With whom are we at War? (Shortest Blog post ever)

Filed under: GA — adam @ 3:36 pm

It’s the question of the day, and I think I have an answer that is equally descriptive and prescriptive, and will not become less true until we have won the war:

We are at war with all those Muslims who are not also at war with the Muslims at war with us.

4 Comments »

  1. How does it improve on ‘you’re either with us or against us’?

    Comment by John — December 8, 2015 @ 11:22 am

  2. It narrows it down to Muslims, among whom we must identify the enemy in a fluid situation, rather than dragging in the whole world. It leaves open the possibility of neutrality.

    Also, it’s less of a declaration and more of a deduction–insofar as we are at war with some Muslims, who are themselves taking their co-religionsits hostage, my formulation must be true, whether we assert it or not. Muslims, unfortunately, cannot really be neutral.

    Comment by adam — December 8, 2015 @ 11:30 am

  3. It was my sense of the impossibility of Muslim neutrality that led to the question. But for whom, or when, is neutrality really possible in a world where countless interactions in the markets for goods and travel and ideas that might somehow be regulated, by individuals, organizations and states, might contribute to a terrorism with world historical ambitions? When buying gas, or seeing a halal certificate on a food product, i either have to ask if any of my money goes to the Jihad (and consider my options in transport or food), acknowledge my impotence and competing desires, or dwell in ignorance. I appreciate that we can’t drag the whole world into some aspects of fighting a war we acknowledge, but at some level we are all already in various hostage situations due to the causes of the combatants.

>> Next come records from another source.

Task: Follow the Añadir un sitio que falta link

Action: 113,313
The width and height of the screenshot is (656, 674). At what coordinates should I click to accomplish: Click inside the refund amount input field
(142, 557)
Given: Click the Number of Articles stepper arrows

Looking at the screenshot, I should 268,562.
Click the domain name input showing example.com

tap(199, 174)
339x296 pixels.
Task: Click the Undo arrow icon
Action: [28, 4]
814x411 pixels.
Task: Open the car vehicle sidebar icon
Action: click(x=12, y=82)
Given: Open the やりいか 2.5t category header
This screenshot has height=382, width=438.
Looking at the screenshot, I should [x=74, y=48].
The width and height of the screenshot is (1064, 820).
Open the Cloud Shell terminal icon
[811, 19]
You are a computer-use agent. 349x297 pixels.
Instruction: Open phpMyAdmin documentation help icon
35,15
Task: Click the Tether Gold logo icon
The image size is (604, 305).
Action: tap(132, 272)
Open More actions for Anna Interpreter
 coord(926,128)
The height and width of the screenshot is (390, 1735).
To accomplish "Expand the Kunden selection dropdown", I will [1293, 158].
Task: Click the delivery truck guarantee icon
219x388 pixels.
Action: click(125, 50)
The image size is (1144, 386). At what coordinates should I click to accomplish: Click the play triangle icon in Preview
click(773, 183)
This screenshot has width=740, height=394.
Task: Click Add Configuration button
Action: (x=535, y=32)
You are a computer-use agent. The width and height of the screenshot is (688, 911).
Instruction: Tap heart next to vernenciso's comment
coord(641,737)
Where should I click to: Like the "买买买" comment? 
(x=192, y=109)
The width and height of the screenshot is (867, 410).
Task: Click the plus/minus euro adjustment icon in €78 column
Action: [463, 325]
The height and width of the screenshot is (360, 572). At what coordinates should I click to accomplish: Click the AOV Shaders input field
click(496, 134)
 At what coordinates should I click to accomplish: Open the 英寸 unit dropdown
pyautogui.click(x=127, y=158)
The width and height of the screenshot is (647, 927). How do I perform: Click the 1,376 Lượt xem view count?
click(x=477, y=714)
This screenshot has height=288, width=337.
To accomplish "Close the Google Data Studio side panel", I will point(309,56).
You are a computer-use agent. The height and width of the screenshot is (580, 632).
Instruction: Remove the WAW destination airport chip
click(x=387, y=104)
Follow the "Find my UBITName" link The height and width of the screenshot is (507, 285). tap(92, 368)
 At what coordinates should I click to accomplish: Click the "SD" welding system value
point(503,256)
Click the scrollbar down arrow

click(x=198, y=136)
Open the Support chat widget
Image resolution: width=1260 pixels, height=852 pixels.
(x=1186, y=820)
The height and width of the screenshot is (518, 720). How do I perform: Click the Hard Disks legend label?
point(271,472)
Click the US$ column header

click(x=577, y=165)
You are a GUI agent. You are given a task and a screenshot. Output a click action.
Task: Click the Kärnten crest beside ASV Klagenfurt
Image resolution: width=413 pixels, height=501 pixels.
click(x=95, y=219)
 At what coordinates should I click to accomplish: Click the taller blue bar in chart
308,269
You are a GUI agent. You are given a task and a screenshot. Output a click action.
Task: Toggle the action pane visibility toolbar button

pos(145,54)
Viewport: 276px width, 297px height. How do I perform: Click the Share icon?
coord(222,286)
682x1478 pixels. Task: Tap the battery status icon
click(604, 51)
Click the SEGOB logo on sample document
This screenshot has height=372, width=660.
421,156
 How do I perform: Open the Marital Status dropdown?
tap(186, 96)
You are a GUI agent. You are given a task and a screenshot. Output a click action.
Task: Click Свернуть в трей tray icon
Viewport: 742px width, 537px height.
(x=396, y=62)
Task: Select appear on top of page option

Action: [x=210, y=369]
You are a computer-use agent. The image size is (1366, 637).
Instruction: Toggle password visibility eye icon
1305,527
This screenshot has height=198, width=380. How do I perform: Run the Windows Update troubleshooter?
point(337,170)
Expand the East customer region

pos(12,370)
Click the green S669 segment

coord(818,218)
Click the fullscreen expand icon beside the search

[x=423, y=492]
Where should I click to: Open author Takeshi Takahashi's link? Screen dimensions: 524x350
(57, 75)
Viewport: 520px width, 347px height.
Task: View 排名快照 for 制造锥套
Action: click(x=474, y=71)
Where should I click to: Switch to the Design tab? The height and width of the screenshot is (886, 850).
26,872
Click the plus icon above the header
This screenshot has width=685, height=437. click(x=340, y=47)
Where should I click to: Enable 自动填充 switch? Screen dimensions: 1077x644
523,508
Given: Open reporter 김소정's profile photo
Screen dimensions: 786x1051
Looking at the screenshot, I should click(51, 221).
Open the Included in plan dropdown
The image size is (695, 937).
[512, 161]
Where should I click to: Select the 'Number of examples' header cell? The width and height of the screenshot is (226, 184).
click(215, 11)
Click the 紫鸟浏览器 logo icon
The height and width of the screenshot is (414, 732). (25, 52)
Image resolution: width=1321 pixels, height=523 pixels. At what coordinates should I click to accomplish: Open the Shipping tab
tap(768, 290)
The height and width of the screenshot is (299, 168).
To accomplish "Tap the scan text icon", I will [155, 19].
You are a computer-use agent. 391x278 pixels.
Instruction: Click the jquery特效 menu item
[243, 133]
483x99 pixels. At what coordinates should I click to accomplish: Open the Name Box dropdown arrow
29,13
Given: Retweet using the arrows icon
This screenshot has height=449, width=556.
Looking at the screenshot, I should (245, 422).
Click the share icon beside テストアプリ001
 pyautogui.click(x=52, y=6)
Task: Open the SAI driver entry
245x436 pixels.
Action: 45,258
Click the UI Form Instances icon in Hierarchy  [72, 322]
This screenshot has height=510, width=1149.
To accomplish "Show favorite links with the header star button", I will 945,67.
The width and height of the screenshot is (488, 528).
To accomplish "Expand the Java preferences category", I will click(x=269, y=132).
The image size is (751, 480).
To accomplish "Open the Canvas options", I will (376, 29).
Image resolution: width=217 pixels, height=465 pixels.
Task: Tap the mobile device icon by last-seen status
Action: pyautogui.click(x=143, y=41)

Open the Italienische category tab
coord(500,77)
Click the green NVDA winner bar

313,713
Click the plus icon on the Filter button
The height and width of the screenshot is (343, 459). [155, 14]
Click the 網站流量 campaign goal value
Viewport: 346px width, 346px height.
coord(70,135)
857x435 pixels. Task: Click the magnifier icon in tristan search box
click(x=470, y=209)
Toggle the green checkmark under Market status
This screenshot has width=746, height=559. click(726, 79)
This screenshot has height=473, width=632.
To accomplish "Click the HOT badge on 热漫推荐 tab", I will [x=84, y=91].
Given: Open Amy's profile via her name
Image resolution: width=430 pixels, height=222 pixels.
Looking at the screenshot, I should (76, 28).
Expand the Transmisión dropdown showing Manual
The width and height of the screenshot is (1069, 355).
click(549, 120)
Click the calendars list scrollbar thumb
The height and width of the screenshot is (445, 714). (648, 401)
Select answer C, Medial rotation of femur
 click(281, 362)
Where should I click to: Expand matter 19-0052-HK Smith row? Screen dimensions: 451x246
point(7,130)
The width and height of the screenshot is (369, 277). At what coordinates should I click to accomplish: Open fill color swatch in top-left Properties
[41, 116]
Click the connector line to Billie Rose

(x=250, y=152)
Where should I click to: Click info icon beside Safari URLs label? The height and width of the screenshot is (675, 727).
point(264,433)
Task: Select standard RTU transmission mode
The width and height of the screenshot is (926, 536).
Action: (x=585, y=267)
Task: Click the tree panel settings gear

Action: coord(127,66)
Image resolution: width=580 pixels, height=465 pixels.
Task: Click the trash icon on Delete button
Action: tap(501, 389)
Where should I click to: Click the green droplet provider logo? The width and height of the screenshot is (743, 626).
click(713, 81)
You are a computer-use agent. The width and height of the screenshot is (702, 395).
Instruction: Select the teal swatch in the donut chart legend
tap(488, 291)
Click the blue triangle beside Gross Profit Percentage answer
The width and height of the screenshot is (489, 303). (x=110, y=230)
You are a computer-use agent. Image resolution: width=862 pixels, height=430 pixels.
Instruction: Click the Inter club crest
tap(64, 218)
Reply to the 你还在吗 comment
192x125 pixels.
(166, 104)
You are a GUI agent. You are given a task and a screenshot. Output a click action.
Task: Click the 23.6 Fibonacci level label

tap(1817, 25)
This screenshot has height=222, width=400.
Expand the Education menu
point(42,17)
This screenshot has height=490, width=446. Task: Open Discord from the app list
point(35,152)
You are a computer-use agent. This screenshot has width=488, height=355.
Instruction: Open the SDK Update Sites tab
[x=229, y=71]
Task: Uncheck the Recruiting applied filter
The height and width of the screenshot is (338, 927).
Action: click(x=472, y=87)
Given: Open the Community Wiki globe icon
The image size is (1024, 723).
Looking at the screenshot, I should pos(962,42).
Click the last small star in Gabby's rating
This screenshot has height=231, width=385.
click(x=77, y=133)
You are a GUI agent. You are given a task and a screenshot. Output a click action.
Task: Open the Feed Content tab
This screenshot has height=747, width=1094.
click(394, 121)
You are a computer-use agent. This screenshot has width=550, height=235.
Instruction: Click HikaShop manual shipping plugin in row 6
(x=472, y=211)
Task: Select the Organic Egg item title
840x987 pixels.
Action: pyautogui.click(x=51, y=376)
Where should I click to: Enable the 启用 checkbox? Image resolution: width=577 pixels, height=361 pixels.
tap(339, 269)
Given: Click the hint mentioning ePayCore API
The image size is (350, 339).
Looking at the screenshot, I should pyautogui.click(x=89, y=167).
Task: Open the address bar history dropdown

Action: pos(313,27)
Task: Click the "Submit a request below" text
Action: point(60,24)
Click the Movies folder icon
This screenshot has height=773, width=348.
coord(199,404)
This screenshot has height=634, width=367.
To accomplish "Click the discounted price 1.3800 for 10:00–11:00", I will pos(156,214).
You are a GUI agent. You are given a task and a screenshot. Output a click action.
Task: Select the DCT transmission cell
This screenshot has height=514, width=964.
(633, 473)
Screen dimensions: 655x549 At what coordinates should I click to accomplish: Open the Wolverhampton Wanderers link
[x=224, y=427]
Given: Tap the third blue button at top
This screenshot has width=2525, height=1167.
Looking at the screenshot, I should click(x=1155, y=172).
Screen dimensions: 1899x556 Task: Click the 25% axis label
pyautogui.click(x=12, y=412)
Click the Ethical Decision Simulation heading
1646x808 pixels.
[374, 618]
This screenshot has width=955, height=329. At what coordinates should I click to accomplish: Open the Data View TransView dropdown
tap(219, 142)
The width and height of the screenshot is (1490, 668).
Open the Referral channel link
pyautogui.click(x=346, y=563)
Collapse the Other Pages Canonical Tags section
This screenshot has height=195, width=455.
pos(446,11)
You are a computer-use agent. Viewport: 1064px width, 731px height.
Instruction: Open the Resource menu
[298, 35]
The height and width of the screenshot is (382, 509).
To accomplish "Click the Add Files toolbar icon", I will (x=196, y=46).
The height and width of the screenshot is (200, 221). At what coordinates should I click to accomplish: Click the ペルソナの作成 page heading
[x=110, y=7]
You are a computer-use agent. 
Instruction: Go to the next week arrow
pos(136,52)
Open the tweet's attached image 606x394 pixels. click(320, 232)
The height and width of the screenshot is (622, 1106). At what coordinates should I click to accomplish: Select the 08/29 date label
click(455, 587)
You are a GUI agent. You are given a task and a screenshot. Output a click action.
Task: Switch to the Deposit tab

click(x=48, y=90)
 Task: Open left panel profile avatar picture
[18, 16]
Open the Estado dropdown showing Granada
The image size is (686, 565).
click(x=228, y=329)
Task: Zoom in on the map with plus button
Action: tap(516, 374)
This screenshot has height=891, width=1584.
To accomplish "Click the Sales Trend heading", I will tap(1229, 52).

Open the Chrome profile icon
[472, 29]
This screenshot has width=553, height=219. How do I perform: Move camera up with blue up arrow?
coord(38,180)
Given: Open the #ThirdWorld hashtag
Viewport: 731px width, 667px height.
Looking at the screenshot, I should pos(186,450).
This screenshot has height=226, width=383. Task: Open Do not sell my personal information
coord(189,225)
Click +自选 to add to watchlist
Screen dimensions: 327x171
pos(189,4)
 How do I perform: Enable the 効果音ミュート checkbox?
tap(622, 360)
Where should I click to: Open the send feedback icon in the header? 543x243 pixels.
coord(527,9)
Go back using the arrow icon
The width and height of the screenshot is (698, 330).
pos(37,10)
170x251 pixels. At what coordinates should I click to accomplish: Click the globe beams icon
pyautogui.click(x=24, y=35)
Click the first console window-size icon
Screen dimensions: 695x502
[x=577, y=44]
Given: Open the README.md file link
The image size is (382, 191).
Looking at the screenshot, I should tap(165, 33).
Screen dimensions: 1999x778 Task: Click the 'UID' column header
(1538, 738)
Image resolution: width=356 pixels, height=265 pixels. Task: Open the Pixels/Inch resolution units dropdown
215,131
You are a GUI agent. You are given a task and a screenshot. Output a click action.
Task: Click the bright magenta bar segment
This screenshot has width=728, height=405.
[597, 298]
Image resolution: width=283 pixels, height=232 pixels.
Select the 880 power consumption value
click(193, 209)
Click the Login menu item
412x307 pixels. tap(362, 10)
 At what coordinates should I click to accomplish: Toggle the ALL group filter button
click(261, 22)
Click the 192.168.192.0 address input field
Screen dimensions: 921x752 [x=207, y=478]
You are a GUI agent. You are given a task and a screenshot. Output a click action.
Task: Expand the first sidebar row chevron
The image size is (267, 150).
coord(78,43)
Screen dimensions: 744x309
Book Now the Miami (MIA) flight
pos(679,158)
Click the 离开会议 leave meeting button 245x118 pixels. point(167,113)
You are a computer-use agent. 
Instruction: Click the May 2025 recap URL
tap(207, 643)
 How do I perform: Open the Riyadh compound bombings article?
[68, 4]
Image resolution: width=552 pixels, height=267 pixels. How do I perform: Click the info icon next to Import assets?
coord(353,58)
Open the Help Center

    Once we start seeking discipline and deferral In the opposition of civilisation and barbarism and savagery, does neutrality lie in the deferral itself?

    Comment by John — December 8, 2015 @ 2:04 pm

  4. Your question is really, who is the “we” at war. I would hope that my formulation would make it possible for the answer to that question to rely on “them.” If the halal butcher (some future, hypothetical, halal butcher) belongs to a mosque dedicated to the repudiation of central, threatening Islamic tenets, that sign would indicate a shrinking of the “they” and, correspondingly, a decrease in the number of those who must be included in “we” (or, perhaps, a reduction in the number of circumstances in which we need to be that “we”).

    Neutrality, then, would lie in those spaces where the deferral of hostage taking is still possible. But you are right that forgetting we are always, to some degree, in potentia, hostages, implies a distinction between the ignorant and the knowing (or acknowledging). So, the neutral spaces in which the ignorant can dwell are a result of the work of the acknowledging in pushing back the boundaries of the “House of War.” The point of winning would be to make the world neutral, at least on this question.